Zależy od kąta siedzenia i patrzenia, człowiek bywa w takich sytuacjach gdzie samo przytulenie nie polepszy mu humoru i nie odpędzi od razu złych stresujacych myśli - ale napewno podtrzyma na duchu i doda takiej równowagi często jak mam wrazenie ze świat mi sie wali to mam ochote umaść razem.z nim, miło jakby mnie ktoś złapał czasem w odp momencie i nie pozwolił na zetknięcie się z podłogi, bo podloga symbolizuje tu stan najgorszy - myśli sobie "Kurde, ktoś mnie przytula, ktos tu jest i mnie wspiera, czuje ze mam sie na kim oprzeć i ze dzieki temu moge działać".

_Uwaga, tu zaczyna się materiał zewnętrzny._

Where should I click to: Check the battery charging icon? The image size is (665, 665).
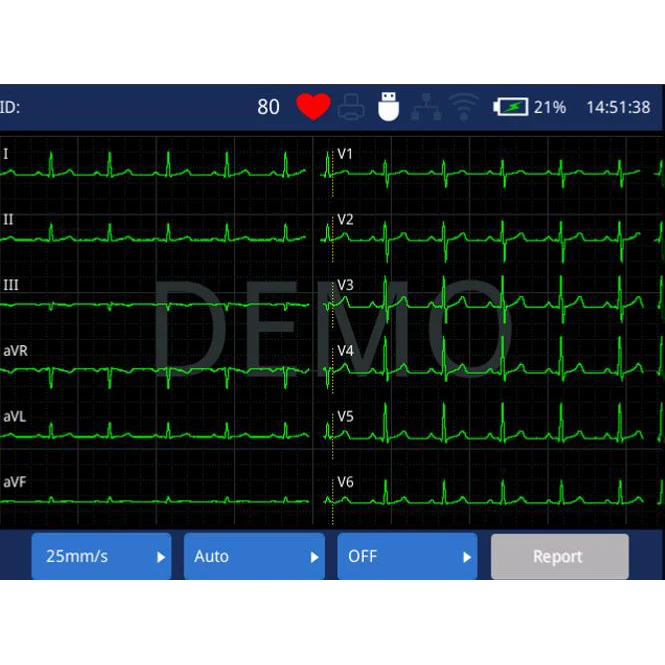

Jeszcze lepiej działa przytulenie od osoby, na której nam najbardziej zależy, którą kochamy - dla mnie takie przytulenie działa jak kojące zioła na uśmieżenie jakiegoś bólu lub jak okrycie się od razu po przyjemnej kąpielki kocykiem a do brzuszka wlatuje ciepło jakiegos pysznego napoju. To tez tak jak móc wsadzic ręke w siersć psa czy kota, z delikatnoscią i miłoscią głaskać miękkie futerko - wtedy kotek mruczy a pies merda lub podaje łapkę a nam ludziom udziela sie ten stan miłego, blogiego uczucia.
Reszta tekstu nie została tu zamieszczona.